Debt management plans primarily consolidate credit card debt, which happens to be the most common reason to consolidate debt.

But you can also add past due utilities, collection accounts, payday loans and medical debt for “payment convenience.” In other words, there isn’t a reduction in interest rates, but it can simplify and consolidate your bills.

However, the whole purpose of doing this is to reduce the interest rate you pay on debts as well as the amount you pay every month so it is important that have accurate financial records.

Here is a step-by-step sequence for getting a debt consolidation loan: Your new monthly payment and interest rate should be lower than the total you were paying.

That can be effective, unless you have a less-than-perfect payment history and low credit score, which means you may not be approved for a debt consolidation loan or bill consolidation loan, as it is sometimes called.

In either case, the loan you get will carry a high interest rate.

If you still can’t get a lower monthly payment and interest rate than you were paying, call a nonprofit credit counseling agency and go through a credit counseling session. Enter your current balances, monthly payments and interest rates under Current Debt Information.

Certified credit counselors can recommend your next course of action. Enter the proposed interest rate and repayment period under under Consolidated Loan Information. The calculator will show you how much you can save with a debt consolidation loan.
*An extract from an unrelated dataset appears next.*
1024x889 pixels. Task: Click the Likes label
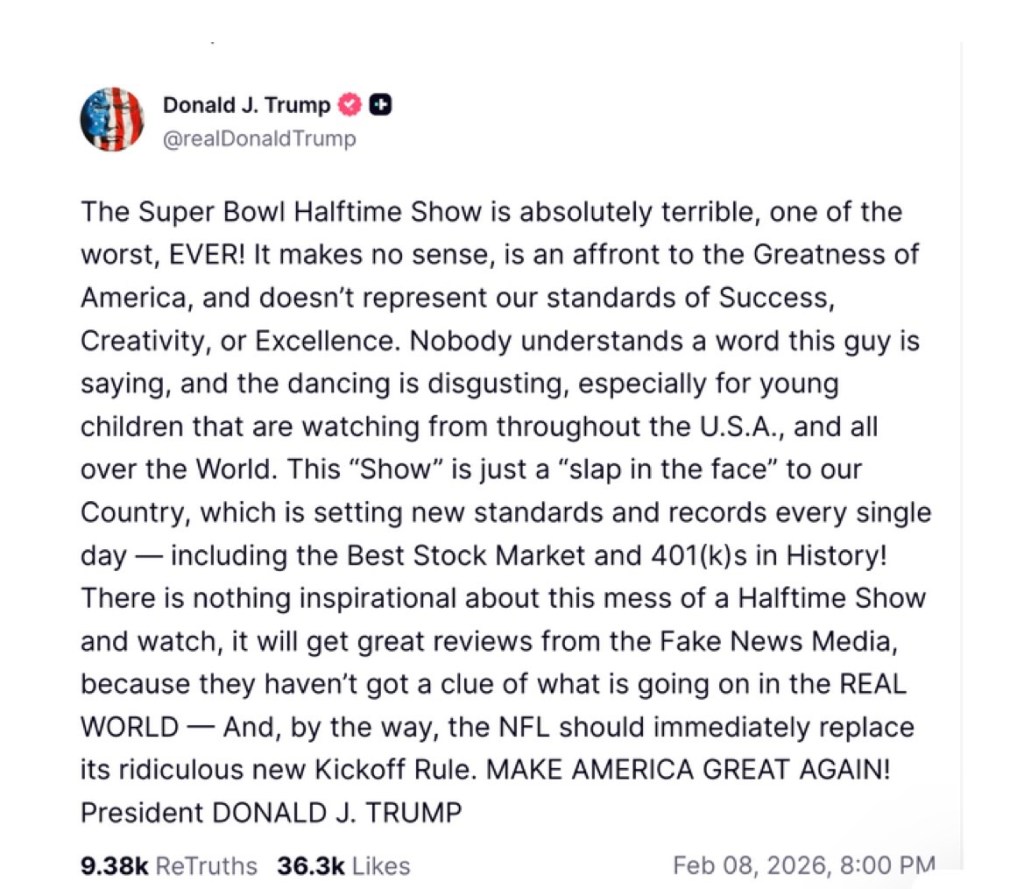click(x=381, y=865)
The drawback is that these loans require a good credit score, which might be difficult to achieve if you are already in debt.

There are several types of debt consolidation programs, and the goal of each is to reduce the interest rate and lower the monthly payment so you can pay off the debts in 3-5 years.

There are three major benefits of debt consolidation: The traditional method of consolidating debt is to take out one large loan from a bank or credit union and use that money to pay off several smaller debts.

DMP’s however, can pay the bills for you without having those debts accumulate interest.

Secured debts such as homes, property and automobiles can be refinanced, but are not considered good candidates for debt consolidation.Debt management is a form of nonprofit debt consolidation that will reduce your monthly payments and interest rates – all without a loan.